Monday, May 4, 2026

What Happens When Europeans Find Out How Poor They Are?

The Continent trails far behind U.S. economic output. Politics is bound to catch up sooner or later

By Joseph C. Sternberg. Excerpts:

"per capita gross domestic product: $94,400 in the U.S., according to the International Monetary Fund, compared with $65,300 in Germany, $61,000 in the U.K. and $52,000 in France."

"From a fairly narrow edge throughout the 1980s, the gap widened a bit in the 1990s. Since 2007, however, European per capita incomes have more or less stagnated while the U.S. has enjoyed another growth spurt."

"Switzerland amps up its per-capita GDP to $126,000 by attracting finance and pharma."

"The wealth skewing American per capita economic data is a result of innovation and entrepreneurship. Europe lacks America’s per capita output not because it lacks American tech companies and billionaires but because it lacks American-style productivity growth capable of creating tech companies and billionaires in Europe."

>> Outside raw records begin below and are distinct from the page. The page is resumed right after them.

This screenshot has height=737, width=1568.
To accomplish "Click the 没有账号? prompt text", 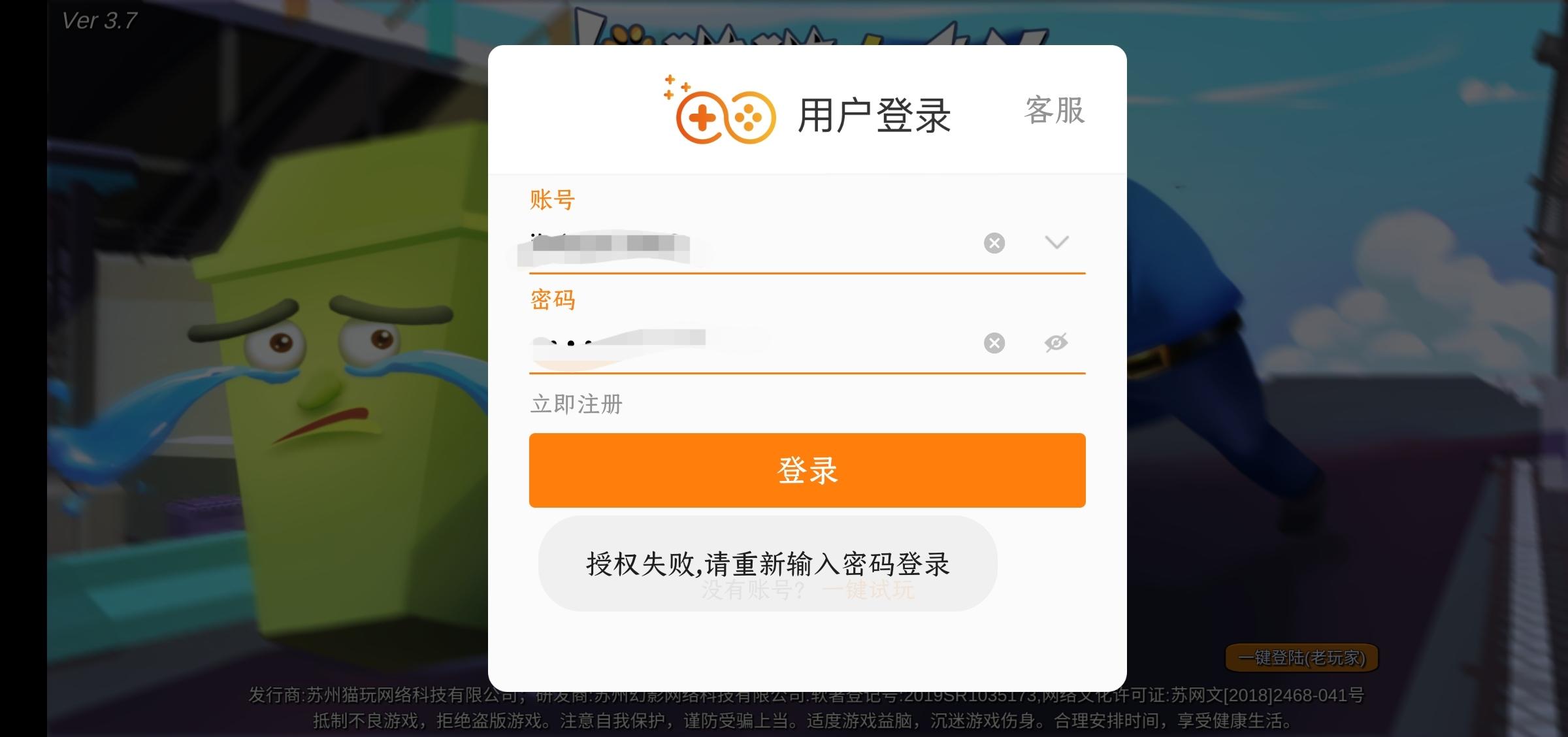I will (753, 590).
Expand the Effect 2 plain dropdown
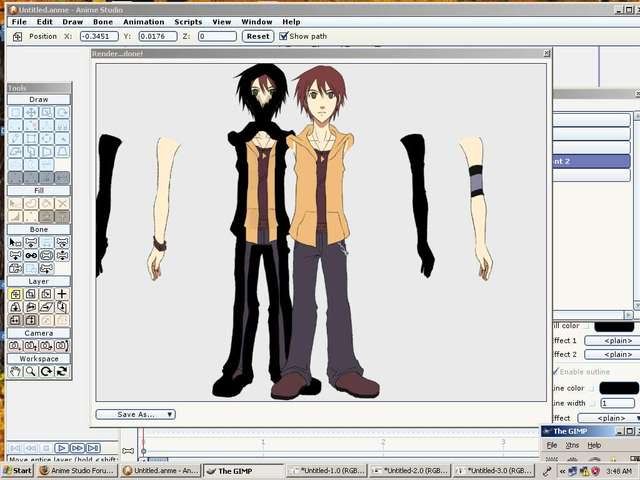 pyautogui.click(x=612, y=354)
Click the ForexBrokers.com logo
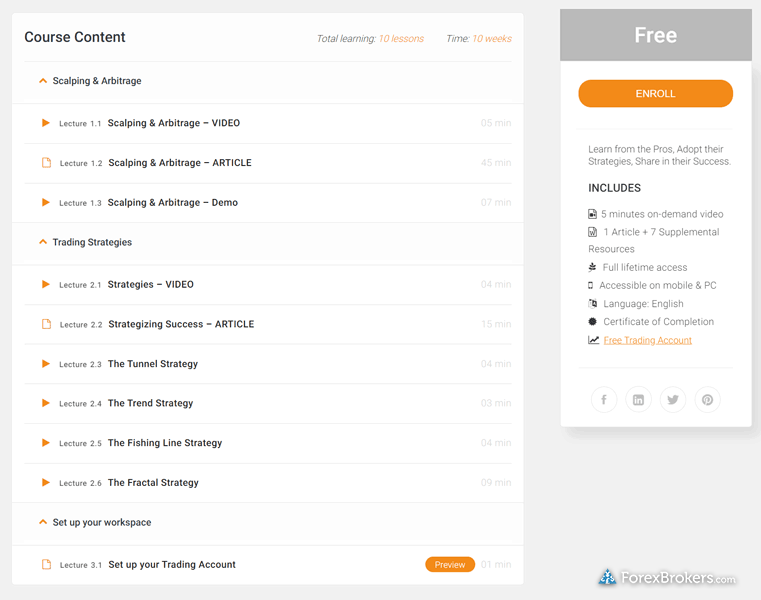 (667, 578)
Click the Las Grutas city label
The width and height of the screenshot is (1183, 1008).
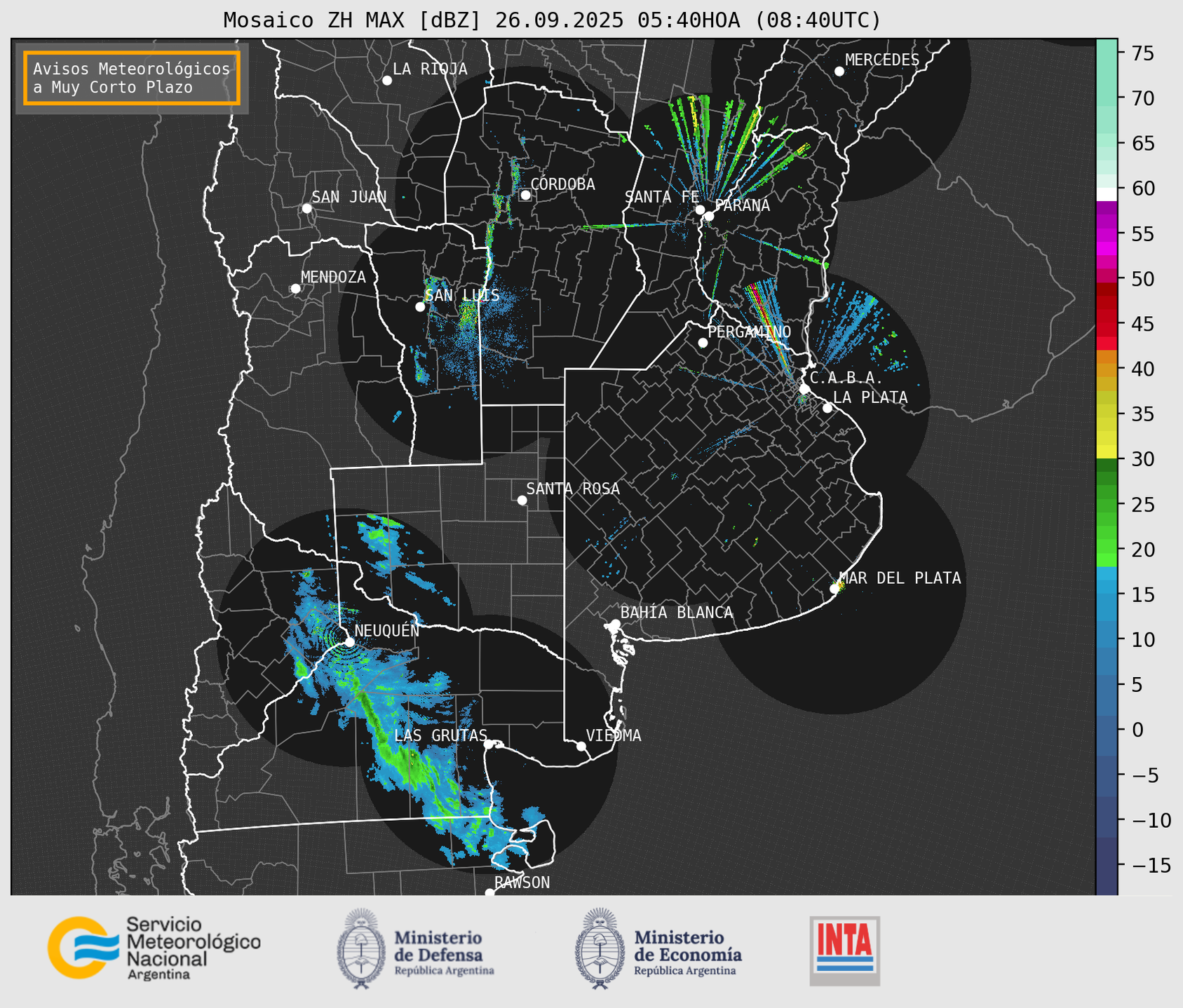click(440, 735)
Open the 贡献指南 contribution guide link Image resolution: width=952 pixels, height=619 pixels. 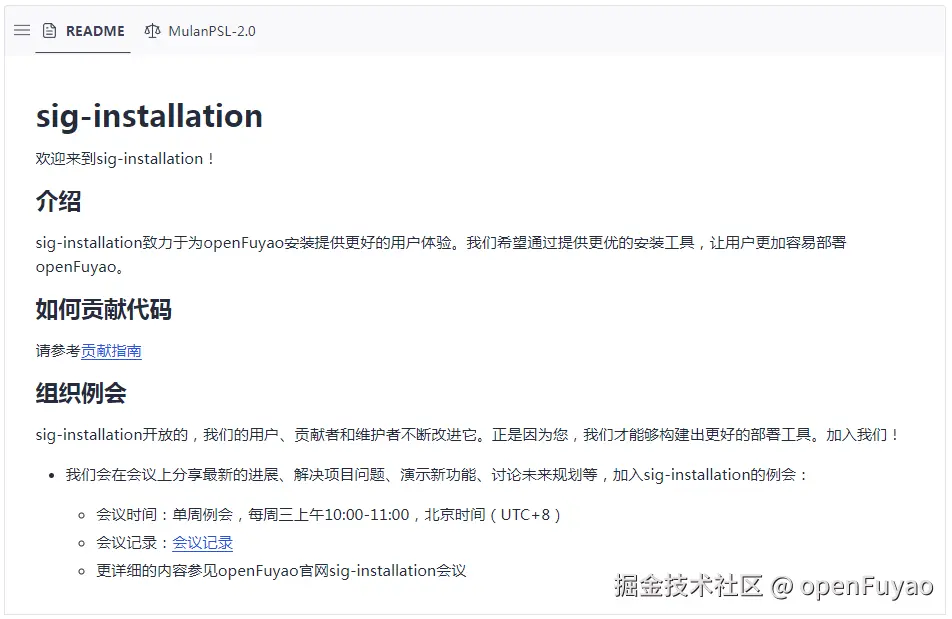click(113, 351)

"On average, [British] respondents thought that if the U.K. were a state, it would be the seventh-richest in terms of per-capita GDP, behind the likes of New York and California. The reality is that Britain is toward the bottom of the table, roughly on the level of Mississippi." 

"Using the PPP metric, U.S. GDP per capita is $94,400, Germany’s is $76,800, Britain’s is $67,600, and France’s is $68,600."

"That means, broadly, that a nominal per capita income of $61,000 in the U.K. allows a Briton to consume the same amount of goods and services that would cost $67,600 in America. But that’s merely a different way of stating Europe’s problem. Europe’s economies look healthier in PPP terms to the extent a lower price level allows households to stretch their euros and pounds further. Those lower prices reflect Europe’s lower productivity. Meanwhile nominal GDP expresses Europe’s ability to consume global resources, which is lagging."